INPUT MATERIAL:
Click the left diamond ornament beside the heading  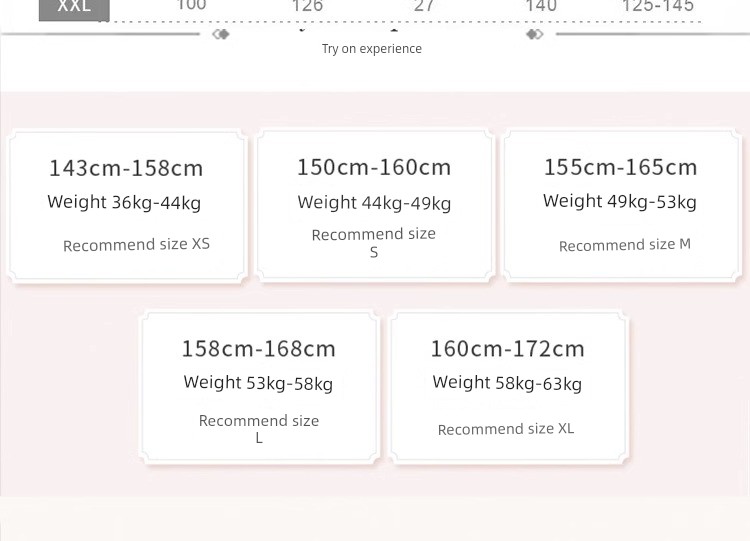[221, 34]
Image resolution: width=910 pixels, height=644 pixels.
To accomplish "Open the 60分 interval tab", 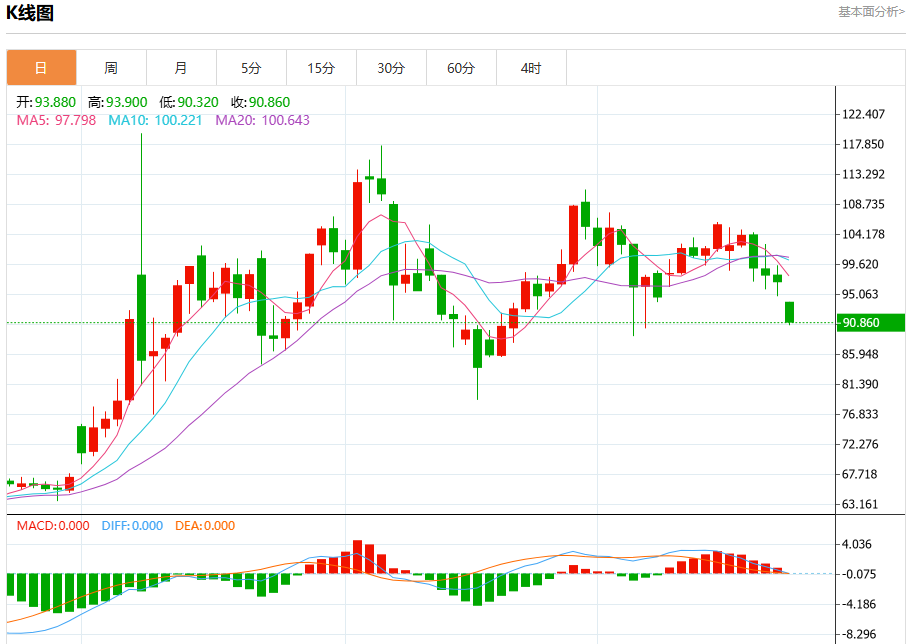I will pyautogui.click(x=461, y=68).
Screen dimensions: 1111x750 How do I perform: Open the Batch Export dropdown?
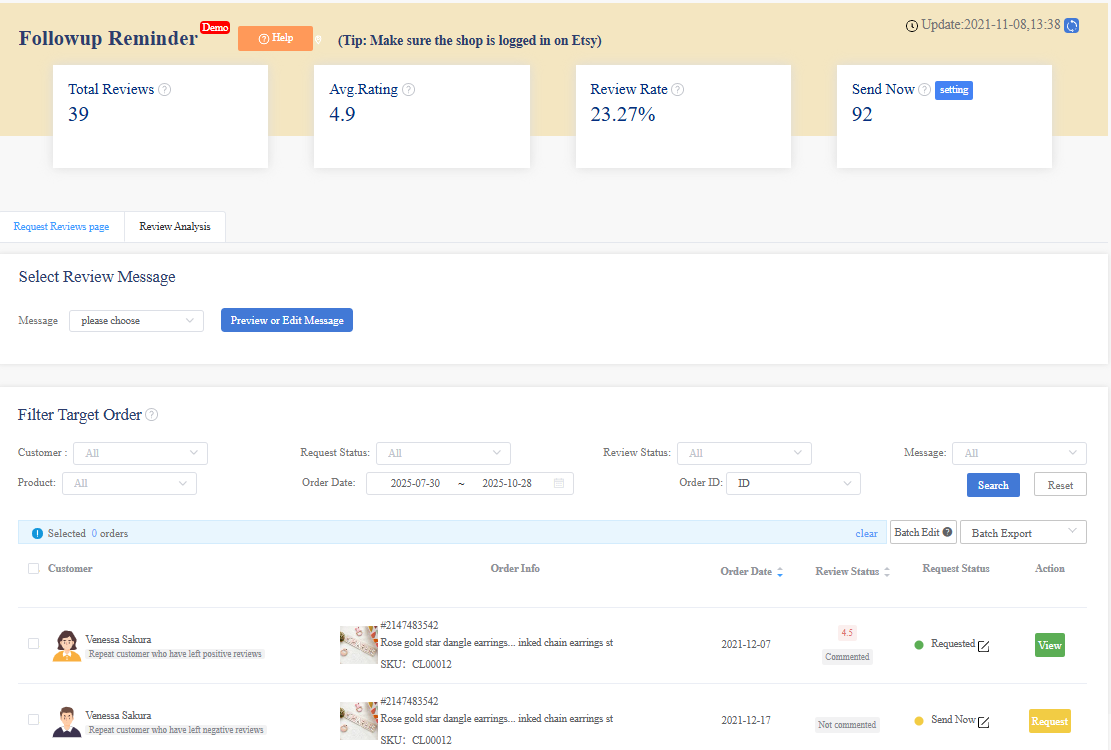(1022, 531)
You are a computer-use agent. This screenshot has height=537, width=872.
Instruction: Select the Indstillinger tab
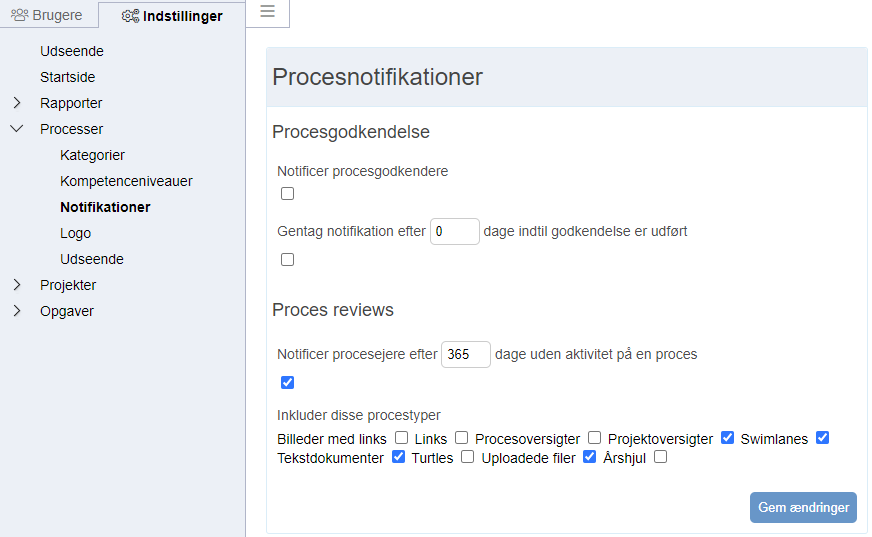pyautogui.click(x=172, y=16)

REQUIRED WORK:
Nothing but the lines from the line containing "You are a computer-use" through the end of the records belongs in the answer, written out exactly, both ends included, without pictures.

OUTPUT OF THE EXERCISE:
You are a computer-use agent. This screenshot has height=537, width=872.
Instruction: Select the Indstillinger tab
pyautogui.click(x=172, y=16)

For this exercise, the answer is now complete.